Les organismes chargés de protéger les droits de la personne qui se sont penchés sur des questions concernant l’état familial ont souvent porté leur attention sur l’accès au logement. Les logements qui sont réservés aux adultes posent souvent problème. Dans le domaine de l’emploi, la plupart des jugements s’articulaient autour des politiques de recrutement favorisant ou visant à prévenir le népotisme et de la discrimination fondée sur l’identité particulière d’un membre de la famille. Il y a par ailleurs très peu de documentation sur la discrimination fondée sur l’état familial dans le secteur des services.

En général, la jurisprudence canadienne concernant l’état familial a été axée sur la discrimination directe. On a accordé peu d’attention aux programmes et aux politiques qui ont des répercussions négatives[26] soit sur les familles avec enfants soit au titre des obligations en matière de soins aux personnes âgées[27]. On a également rarement examiné la question de savoir à quoi correspond l’obligation d’accommodement dans le contexte de l’état familial. Il serait par conséquent juste de dire qu’il y a un manque à combler au Canada en ce qui a trait aux politiques en matière de droits de la personne et à la jurisprudence concernant l’état familial.

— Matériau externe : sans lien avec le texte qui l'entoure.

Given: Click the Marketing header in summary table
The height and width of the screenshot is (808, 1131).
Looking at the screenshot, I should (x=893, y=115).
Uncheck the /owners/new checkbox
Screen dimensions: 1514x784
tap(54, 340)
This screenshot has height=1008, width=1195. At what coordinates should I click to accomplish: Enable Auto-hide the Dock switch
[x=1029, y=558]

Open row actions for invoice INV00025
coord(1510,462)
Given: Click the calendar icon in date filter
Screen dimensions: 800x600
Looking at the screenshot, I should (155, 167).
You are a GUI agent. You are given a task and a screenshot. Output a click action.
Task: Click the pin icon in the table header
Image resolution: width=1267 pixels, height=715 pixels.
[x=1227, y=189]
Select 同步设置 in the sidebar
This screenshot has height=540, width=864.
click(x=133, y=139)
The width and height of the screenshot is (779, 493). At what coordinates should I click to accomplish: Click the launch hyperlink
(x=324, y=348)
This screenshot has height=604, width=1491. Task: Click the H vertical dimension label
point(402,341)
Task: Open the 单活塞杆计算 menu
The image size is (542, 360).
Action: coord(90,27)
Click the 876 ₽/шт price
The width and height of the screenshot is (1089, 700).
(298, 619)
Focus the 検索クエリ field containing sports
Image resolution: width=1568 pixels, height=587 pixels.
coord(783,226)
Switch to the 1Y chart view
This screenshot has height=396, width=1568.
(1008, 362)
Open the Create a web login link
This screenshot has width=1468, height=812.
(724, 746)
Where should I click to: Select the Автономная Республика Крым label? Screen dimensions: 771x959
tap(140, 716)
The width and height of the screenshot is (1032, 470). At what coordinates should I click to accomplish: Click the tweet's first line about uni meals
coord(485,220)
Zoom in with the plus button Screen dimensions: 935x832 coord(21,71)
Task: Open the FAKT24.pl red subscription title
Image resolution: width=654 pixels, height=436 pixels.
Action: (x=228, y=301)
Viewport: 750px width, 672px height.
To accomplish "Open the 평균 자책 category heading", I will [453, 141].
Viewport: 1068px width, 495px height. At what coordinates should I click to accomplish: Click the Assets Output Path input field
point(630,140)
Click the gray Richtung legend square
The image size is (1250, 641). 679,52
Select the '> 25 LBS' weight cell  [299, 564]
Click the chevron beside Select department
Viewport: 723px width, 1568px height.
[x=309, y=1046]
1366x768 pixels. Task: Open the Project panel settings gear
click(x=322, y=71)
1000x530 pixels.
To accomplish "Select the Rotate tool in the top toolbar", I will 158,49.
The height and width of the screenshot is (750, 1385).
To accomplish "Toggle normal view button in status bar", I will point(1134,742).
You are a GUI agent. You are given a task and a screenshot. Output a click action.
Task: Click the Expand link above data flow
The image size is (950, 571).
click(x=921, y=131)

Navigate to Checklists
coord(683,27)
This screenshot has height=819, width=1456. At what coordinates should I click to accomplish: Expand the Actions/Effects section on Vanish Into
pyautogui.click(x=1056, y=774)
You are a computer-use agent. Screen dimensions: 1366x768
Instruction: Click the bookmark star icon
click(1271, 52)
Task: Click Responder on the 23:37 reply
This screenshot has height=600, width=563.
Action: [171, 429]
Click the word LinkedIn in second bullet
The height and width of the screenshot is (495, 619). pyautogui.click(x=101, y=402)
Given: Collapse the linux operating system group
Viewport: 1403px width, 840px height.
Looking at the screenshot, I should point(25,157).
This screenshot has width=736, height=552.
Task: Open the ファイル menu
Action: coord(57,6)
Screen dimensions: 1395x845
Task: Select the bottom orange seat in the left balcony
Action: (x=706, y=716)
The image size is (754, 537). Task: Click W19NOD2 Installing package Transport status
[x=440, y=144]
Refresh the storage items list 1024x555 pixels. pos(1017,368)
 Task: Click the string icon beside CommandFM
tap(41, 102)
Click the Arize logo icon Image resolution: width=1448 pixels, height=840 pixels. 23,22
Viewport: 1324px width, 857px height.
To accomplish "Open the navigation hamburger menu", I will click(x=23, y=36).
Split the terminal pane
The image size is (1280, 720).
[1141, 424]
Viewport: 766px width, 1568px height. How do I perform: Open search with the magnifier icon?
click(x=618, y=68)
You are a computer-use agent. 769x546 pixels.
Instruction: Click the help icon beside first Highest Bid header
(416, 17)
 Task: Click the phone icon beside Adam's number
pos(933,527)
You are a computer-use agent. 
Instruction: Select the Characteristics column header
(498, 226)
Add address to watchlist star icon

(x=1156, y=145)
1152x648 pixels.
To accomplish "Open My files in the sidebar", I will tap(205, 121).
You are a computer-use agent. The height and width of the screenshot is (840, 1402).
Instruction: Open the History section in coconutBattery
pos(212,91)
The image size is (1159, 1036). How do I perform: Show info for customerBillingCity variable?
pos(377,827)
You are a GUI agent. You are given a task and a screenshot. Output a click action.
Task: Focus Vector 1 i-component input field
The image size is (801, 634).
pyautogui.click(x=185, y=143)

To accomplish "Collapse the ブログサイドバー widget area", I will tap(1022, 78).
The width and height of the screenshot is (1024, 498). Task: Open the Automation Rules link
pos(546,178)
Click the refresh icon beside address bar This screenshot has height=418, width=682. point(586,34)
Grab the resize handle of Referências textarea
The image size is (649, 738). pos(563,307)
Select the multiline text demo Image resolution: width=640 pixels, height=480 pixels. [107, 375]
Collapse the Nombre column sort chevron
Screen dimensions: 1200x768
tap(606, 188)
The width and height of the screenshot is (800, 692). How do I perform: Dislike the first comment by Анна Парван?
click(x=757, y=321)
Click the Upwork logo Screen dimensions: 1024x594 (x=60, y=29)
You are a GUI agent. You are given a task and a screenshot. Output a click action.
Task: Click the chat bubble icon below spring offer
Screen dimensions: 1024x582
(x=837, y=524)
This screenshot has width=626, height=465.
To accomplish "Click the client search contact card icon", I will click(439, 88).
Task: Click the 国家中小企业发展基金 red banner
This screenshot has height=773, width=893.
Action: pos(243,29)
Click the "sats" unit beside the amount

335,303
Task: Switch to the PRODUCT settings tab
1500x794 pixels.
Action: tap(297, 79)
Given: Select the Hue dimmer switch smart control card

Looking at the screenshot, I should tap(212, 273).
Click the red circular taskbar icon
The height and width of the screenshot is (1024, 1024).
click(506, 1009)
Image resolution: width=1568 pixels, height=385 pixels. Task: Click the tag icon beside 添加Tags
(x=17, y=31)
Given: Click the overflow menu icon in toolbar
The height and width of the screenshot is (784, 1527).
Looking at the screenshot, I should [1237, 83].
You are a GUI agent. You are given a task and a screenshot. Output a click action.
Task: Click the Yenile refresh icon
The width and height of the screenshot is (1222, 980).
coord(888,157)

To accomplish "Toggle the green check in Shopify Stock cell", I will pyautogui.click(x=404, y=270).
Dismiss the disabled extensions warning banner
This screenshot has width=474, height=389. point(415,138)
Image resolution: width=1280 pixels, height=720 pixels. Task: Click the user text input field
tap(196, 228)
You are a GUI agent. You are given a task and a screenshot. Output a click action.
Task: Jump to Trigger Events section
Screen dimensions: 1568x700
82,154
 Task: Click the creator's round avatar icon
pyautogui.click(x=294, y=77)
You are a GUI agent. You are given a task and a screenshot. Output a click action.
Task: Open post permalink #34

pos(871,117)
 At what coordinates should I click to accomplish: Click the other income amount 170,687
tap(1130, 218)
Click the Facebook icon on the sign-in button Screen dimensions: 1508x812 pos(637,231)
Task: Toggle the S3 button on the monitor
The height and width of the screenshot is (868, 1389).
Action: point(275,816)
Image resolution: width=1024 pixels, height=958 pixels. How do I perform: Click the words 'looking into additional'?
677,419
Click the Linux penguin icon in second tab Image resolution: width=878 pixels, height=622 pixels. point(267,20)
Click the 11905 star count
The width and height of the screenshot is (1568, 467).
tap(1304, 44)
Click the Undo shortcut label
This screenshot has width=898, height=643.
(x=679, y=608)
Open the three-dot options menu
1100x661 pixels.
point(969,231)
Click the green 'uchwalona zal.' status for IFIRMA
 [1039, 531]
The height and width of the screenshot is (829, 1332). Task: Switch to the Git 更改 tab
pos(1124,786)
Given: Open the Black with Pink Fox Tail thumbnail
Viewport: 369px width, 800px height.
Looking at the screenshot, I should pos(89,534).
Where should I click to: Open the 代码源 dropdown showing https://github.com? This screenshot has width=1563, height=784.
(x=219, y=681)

[25] Bien que le Québec n’interdise pas la discrimination fondée sur l’état familial, les protections offertes contre la discrimination fondée sur l’« état civil » ont de façon constante été interprétées de manière à viser l’état familial.
[26] On trouvera à la fin du présent document un glossaire des termes et expressions juridiques se rapportant aux droits de la personne, notamment une définition des diverses formes de discrimination.
[27] La plus importante exception à cette généralisation est l’affaire Kearney c. Bramalea (1998), 34 C.H.R.R. D/1 (Comm. d’enq. Ont.), dans laquelle une commission d’enquête a conclu que les rapports loyer-revenu établissaient à l’endroit des locataires visés une discrimination fondée, entre autres motifs, sur l’état familial.